Leaders of the opposition in Lok Sabha and Rajya Sabha, Sushma Swaraj and Arun Jaitley, on Saturday set the tone for a reasoned and mature debate in both Houses of the Parliament on the Lokpal issue, which ultimately resulted in unanimous resolutions for the consideration of key demands raised by Anna Hazare.
Initiating the debate on finance minister Pranab Mukherjee's statement, Swaraj said the debate provided a historic opportunity to the House to let the nation know that it would rise to the occasion in addressing a key challenge faced by the nation.
"Let us give this country an effective, strong, free and impartial Lokpal," she said. Swaraj slammed the government's handling of the entire issue of Hazare's arrest and his indefinite fast.
She also attacked Congress general secretary Rahul Gandhi's speech in the House on Thursday, and charged the government with delaying the debate by a day to facilitate Gandhi's speech. Swaraj also took a dig at Speaker Meira Kumar for having allowed the Congress leader to speak for 15 minutes.
Supporting the three key demands raised by Hazare, Swaraj said the government tried to browbeat civil society activists, but failed in its attempts.
In the Rajya Sabha, Jaitley said the existing level of accountability standards in the country were not adequate, but the need for probity would have to be in consonance with the constitution. He said there was "considerable merit" in the three main demands raised by Anna Hazare and his team, but strongly opposed the clause in Hazare team's draft on giving Lokpal the powers to tap telephones.

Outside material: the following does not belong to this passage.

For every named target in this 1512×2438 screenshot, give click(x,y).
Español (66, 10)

"There is a suggestion that the authority (Lokpal) will be entitled to tapping phones. This is the area where I disagree seriously. Are we going to create institutions which are now entitled to start tapping phones of even the Prime Minister ?" Jaitley remarked.
On each of the three sticking points, Jaitley offered various options to the government on how these could be accepted. On whether the Lokpal at the Centre and Lokayuktas in states could be set up through a single law, Jaitley referred to Article 252 of the Constitution as a possible solution.
On setting up the citizens charter for all the government departments to redress public grievances, Jaitley said, "It will be a good step to say that every department of the government has a charter."